Instructions for the task: Search the records below for the word "computer". Copy each line where it occurs.

Data records:
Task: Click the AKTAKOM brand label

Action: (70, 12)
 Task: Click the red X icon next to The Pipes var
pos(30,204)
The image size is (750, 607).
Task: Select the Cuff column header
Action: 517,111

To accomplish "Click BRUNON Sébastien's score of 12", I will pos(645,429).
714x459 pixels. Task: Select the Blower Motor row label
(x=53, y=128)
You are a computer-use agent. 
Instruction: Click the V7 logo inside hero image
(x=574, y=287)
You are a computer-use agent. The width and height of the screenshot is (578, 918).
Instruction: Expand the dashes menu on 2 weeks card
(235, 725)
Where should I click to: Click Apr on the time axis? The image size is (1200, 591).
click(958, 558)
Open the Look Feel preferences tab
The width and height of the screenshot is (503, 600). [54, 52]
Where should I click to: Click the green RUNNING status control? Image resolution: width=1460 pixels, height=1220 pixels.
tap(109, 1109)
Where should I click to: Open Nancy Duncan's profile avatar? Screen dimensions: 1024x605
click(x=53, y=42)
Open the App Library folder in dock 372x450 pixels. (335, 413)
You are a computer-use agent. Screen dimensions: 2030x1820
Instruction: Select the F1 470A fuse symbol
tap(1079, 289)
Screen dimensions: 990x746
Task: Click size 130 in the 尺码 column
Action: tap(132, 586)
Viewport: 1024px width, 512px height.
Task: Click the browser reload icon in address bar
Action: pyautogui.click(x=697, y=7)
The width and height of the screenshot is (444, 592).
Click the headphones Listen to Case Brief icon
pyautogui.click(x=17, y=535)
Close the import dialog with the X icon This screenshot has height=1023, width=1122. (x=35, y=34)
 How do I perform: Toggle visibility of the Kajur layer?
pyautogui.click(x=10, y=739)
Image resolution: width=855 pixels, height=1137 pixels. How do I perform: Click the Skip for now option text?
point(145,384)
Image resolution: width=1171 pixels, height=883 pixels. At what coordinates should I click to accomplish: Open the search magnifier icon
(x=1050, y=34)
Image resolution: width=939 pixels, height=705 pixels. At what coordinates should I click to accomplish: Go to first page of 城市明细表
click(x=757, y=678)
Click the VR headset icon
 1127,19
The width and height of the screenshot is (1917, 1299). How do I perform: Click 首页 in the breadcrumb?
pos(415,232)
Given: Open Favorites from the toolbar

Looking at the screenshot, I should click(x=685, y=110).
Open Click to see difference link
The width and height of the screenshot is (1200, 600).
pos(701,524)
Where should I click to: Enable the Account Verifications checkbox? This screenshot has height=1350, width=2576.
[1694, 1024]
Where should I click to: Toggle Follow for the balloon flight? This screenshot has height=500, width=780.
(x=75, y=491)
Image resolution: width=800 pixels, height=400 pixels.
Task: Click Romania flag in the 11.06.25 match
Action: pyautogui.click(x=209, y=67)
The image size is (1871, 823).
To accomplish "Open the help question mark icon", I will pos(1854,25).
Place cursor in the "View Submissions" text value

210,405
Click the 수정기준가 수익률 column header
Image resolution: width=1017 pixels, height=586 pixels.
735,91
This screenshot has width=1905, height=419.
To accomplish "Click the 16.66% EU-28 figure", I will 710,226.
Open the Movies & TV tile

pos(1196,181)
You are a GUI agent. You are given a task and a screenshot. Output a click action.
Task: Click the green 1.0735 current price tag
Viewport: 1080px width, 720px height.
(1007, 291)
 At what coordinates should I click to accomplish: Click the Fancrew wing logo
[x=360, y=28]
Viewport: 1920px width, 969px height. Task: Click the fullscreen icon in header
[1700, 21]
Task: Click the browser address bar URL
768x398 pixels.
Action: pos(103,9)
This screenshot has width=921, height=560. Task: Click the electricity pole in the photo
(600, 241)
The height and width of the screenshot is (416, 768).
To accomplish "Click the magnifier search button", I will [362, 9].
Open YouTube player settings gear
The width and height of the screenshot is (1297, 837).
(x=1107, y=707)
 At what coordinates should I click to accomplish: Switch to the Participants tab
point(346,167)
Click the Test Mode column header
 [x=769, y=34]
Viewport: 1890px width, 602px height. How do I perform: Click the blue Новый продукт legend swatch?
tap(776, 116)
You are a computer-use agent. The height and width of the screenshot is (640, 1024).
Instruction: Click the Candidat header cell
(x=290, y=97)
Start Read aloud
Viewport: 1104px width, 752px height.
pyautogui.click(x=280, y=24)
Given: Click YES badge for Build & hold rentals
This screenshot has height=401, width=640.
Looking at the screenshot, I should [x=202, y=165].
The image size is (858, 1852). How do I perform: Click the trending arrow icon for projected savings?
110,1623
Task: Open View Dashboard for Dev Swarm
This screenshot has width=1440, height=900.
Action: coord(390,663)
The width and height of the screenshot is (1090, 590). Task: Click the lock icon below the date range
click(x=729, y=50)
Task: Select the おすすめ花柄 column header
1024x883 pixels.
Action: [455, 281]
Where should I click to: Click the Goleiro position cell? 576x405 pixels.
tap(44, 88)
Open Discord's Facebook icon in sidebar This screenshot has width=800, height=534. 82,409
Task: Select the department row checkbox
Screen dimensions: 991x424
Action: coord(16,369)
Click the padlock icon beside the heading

Task result:
You are a computer-use agent. 
You are a computer-use agent. The width and height of the screenshot is (578, 918).
You are a computer-use agent. Screen dimensions: 2030x1820
You are a computer-use agent. The height and width of the screenshot is (640, 1024).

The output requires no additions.